Segundo o Maariv, um dos líderes palestinos afirmou: "Nós permitiremos que você mantenha o mesmo padrão de vida, mas você deve assinar um acordo revelando os dados bancários e os investimentos feitos por seu marido e permitir que esses fundos sejam transferidos para a Autoridade Palestina".
Contrastes
Outro jornal israelense, o diário conservador Jerusalem Post, publica um editorial que compara Yasser Arafat a Osama Bin Laden.
De acordo com o jornal, Arafat foi o "padrinho do terrorismo internacional, que roubou milhões de dólares destinados a amainar o sofrimento de seu povo".
Já o diário Al-Watan, do Omã, afirma que "Israel é responsável pela morte de Arafat" e acrescenta que "aquele que envenenou a comida de Arafat, envenenou o próprio processo de paz".
O iraniano Al-Vefagh comenta que "Arafat será imortalizado pela história" e afirma ainda que "nem a hegemonia dos Estados Unidos nem a truculência de Israel derrubarão a vontade do povo palestino".
O jornal palestino Al-Ayyam afirma que, no futuro, o corpo de Arafat será transferido para Jerusalém, "quando os palestinos readquirirem seus direitos naturais".
Mais contrastes
Nos Estados Unidos, o jornal Washington Post destaca o contraste do tratamento dado à morte do líder palestino pelo governo americano e por líderes de outros países.
"Jacques Chirac, puxou o coro de estadistas mundiais que louvaram o líder palestino", afirma o jornal.
O diário lembra que o tom de louvação de lideranças mundiais é distinto do usado por GeorgeW. Bush, "para quem Arafat era um obstáculo à paz no Oriente Médio".
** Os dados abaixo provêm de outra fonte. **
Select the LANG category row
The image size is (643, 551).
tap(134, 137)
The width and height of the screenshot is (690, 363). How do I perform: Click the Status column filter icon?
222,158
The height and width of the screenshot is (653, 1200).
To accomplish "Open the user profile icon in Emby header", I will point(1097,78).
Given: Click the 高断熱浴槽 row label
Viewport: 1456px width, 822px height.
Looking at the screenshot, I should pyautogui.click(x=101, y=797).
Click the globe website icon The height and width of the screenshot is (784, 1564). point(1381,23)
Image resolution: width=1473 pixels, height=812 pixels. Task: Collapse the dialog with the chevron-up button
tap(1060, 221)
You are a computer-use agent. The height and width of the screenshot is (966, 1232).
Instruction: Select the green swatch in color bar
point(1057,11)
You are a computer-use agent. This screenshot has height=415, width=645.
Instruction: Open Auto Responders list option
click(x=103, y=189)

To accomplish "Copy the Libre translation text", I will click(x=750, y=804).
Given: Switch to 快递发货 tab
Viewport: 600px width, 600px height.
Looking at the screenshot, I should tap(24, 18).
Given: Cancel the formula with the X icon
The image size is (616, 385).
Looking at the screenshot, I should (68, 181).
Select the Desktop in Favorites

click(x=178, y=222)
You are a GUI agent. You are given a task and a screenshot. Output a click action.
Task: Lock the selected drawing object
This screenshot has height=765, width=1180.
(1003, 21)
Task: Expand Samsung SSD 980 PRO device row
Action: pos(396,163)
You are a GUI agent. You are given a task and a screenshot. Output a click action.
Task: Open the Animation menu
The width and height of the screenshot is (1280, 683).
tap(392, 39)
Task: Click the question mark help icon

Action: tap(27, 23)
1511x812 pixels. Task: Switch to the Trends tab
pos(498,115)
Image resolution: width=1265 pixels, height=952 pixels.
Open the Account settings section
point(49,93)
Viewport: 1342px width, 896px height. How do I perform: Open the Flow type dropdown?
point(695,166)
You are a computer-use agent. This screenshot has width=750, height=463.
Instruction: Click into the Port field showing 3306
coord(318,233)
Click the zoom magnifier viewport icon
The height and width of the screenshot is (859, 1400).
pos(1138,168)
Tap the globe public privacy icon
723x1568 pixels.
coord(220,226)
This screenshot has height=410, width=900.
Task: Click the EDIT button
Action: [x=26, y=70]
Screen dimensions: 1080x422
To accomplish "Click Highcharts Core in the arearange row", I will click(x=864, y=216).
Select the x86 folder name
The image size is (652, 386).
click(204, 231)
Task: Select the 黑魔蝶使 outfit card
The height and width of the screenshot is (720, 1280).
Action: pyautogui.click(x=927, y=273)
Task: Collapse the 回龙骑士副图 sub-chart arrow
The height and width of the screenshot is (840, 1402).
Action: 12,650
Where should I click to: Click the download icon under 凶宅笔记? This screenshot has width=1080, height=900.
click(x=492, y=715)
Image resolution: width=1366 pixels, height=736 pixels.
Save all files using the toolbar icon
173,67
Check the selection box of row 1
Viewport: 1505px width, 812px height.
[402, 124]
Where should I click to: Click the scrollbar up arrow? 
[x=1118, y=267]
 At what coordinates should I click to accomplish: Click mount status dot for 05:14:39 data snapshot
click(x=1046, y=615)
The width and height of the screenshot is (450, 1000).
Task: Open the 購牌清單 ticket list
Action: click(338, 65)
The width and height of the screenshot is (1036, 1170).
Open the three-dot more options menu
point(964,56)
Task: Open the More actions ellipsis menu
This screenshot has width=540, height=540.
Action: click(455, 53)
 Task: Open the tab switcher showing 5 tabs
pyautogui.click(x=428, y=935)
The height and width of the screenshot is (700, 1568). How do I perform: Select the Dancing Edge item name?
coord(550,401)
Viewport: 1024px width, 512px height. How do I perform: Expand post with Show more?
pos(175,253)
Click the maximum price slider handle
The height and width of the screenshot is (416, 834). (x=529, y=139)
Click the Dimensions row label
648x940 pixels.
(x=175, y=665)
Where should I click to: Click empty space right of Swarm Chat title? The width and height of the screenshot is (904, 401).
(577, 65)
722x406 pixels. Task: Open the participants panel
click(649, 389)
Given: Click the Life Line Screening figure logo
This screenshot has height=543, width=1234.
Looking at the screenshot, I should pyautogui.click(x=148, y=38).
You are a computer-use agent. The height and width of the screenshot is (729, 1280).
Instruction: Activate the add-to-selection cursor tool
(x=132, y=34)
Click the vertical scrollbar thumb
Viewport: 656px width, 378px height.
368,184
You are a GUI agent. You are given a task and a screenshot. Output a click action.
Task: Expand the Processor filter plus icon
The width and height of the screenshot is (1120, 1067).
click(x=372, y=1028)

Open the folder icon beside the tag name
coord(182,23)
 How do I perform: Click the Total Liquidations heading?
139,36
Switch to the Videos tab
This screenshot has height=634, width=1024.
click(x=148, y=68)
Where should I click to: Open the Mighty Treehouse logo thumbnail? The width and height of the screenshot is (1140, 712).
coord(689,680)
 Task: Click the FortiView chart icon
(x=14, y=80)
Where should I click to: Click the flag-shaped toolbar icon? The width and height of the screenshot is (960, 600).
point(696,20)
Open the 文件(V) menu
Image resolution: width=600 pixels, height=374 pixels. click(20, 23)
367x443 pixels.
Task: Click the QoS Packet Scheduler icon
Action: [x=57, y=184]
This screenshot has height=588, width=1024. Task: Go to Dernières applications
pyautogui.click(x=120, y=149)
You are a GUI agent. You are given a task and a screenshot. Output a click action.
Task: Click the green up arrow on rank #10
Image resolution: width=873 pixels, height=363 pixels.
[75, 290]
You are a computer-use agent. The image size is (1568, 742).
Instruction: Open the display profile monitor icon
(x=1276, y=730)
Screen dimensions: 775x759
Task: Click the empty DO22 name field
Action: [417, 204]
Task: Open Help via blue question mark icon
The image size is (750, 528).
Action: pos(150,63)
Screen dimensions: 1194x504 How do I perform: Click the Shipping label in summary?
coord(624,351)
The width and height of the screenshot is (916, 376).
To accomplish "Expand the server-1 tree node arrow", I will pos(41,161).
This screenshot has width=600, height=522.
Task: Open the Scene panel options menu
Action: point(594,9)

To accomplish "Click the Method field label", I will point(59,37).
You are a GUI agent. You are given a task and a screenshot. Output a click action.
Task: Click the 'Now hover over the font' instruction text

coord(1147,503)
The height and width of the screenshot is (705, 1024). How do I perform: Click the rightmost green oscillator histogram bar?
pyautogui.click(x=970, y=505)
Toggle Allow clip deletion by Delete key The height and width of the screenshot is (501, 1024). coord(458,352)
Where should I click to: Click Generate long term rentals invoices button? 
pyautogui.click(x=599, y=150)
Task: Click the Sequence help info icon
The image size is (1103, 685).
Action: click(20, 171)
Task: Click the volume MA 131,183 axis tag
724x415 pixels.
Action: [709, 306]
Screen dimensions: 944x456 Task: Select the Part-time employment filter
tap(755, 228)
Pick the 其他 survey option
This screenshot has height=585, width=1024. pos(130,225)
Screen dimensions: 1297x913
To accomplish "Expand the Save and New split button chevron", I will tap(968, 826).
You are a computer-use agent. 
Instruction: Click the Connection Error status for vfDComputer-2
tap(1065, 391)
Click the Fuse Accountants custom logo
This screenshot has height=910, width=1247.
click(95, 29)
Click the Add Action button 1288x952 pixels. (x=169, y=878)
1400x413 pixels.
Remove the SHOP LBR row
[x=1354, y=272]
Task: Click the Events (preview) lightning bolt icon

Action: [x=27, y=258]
Outro jornal americano, o The New York Times, publica uma análise assinada pelo líder da Jordânia, o rei Abdullah 2º.
O monarca afirma que o processo de paz entre israelenses e palestinos dependerá agora do apoio "de uma América corajosa".
Abdullah diz ainda que a "guerra ao terror" não será vencida se árabes e governos ocidentais não agirem de forma conjunta.
Estrutura de poder
O diário francês Le Figaro trata da estrutura de poder dentro da Autoridade Palestina pós-Yasser Arafat.
Segundo o jornal, atualmente o cargo de presidente, interinamente exercido por Rahoui Fattouh, foi esvaziado e "é basicamente honorário, como queria a admnistração Bush".
De acordo com o Figaro, o ex-primeiro-ministro e atual presidente da OLP, Mahmoud Abbas, surge como o "novo homem forte" palestino.
Visita chinesa
Na Argentina, o jornal La Nación trata em editorial da "desmesurada expectativa" do governo com a visita do presidente chinês Hu Jintao ao país.
Autoridades argentinas haviam dito que o governo assinaria acordos na faixa de US$ 20 bilhões com a China.
Segundo o La Nación, o fato de mais tarde autoridades terem reconhecido que a cifra foi inflada "constituiu um episódio vergonhoso, que serviu para deixar claro a lamentável tendência argentina de acreditar em soluções mágicas".
Outra análise do jornal sobre o mesmo tema ironiza a postura das autoridades argentinas, que teriam apresentado a relação da Argentina com a China como um "romance" com tom folhetinesco.
O diárilo acrescenta que a história tem todos os elementos de um romance de sucesso, com "um amor impossível, em princípio, não correspondido", com uma das partes a "sair pelo mundo falando desse grande amor e outra desmentindo que seja algo tão grande".
"Como convém ao gênero, a história conta com um terceiro elemento de discórdia: o Brasil, que, por enquanto, parece ser o favorito da República Popular da China", conclui o La Nación.